Please substitute "Export" for "Publish" throughout the material below and reproduce it with nothing else changed. Leave out the pictures.

Item position entries =>
* * *

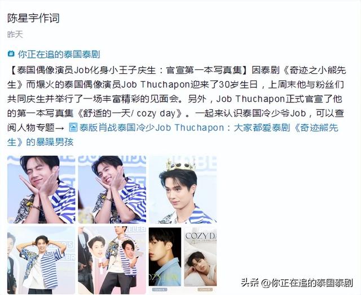Open photo of man wearing crown
The width and height of the screenshot is (361, 295).
tap(183, 190)
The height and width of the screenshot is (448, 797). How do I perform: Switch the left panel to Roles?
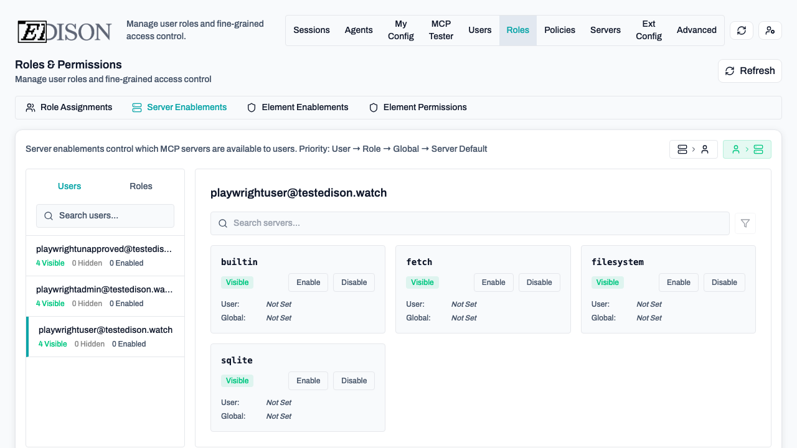(x=141, y=186)
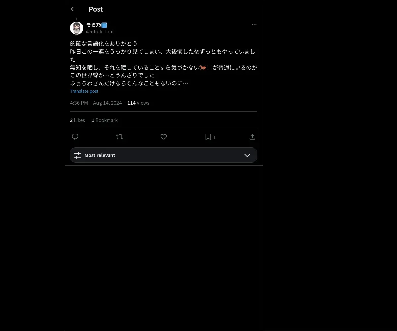The width and height of the screenshot is (397, 331).
Task: Click the Translate post link
Action: (x=84, y=91)
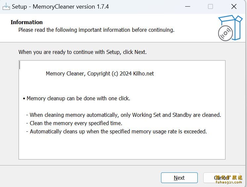Click the bullet point before 'Memory cleanup'
The width and height of the screenshot is (247, 187).
pos(24,99)
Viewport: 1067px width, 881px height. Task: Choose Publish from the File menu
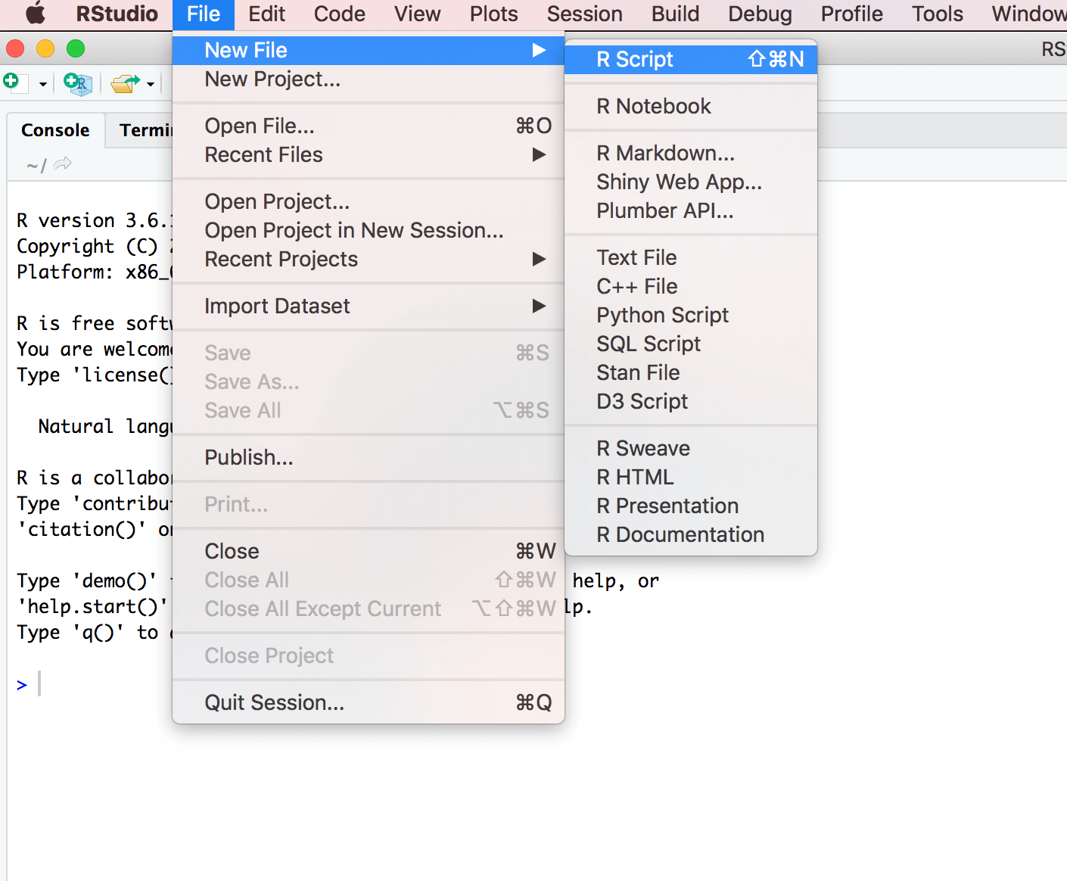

* * *

Written response =>
Open photo of man wearing crown
The width and height of the screenshot is (361, 295).
tap(183, 190)
The height and width of the screenshot is (448, 797). How do I perform: Switch the left panel to Roles?
(x=141, y=186)
The width and height of the screenshot is (397, 331).
Task: Click the Translate post link
Action: (x=84, y=91)
Click the bullet point before 'Memory cleanup'
The width and height of the screenshot is (247, 187).
pos(24,99)
Viewport: 1067px width, 881px height. Task: Choose Export from the File menu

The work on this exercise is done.